Assigned task
An exact, complete copy of the entries below is required, minus any pictures.
Data section start
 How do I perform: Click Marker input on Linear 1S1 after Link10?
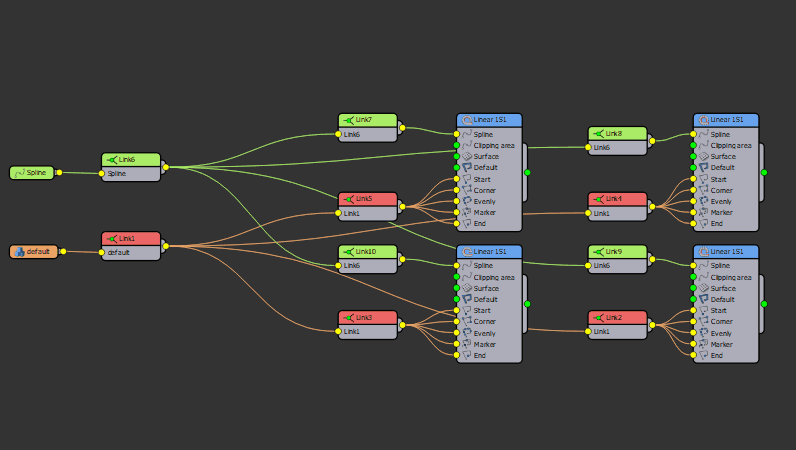click(x=456, y=344)
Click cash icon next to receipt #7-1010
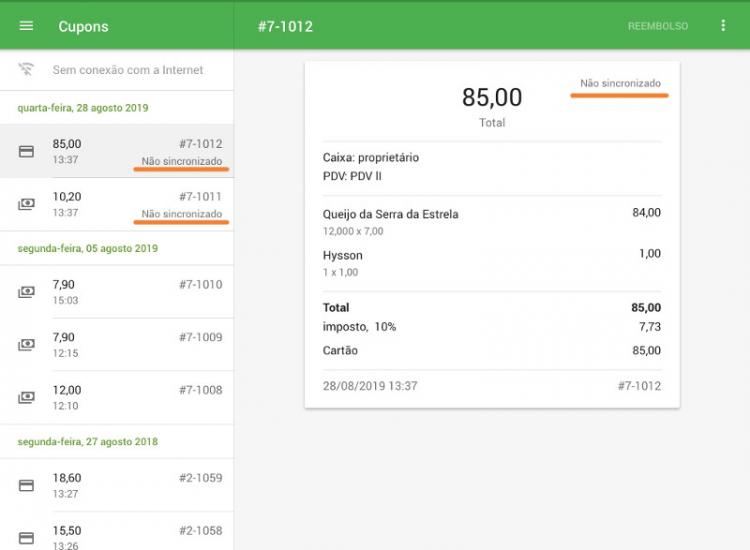This screenshot has width=750, height=550. (26, 292)
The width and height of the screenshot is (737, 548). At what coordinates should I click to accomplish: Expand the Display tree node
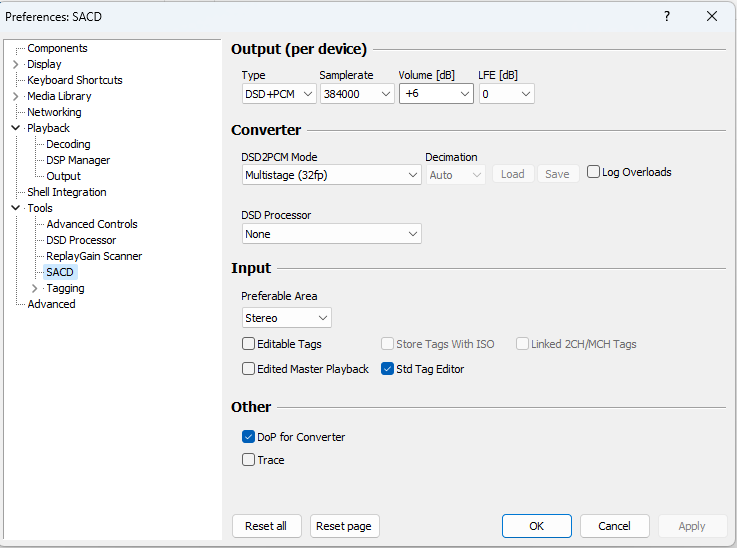(15, 64)
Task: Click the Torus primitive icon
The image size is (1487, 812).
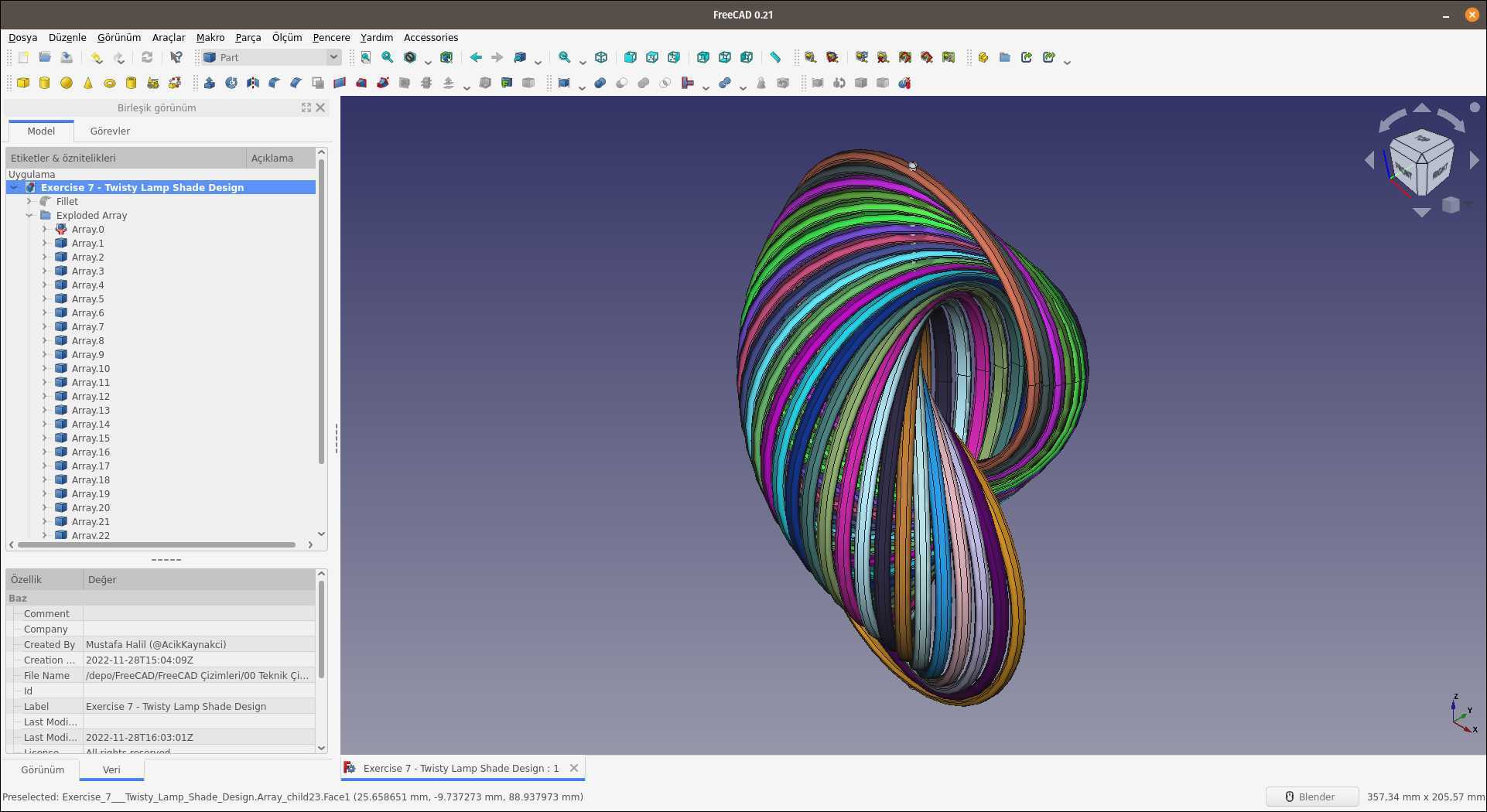Action: click(x=110, y=83)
Data section end
Worked solution
 How do I perform: Click Marker input on Linear 1S1 after Link10?
click(x=456, y=344)
Click cash icon next to receipt #7-1010
This screenshot has width=750, height=550. (26, 292)
The width and height of the screenshot is (737, 548). At what coordinates should I click to accomplish: Expand the Display tree node
(15, 64)
Task: Click the Torus primitive icon
The image size is (1487, 812).
Action: click(x=110, y=83)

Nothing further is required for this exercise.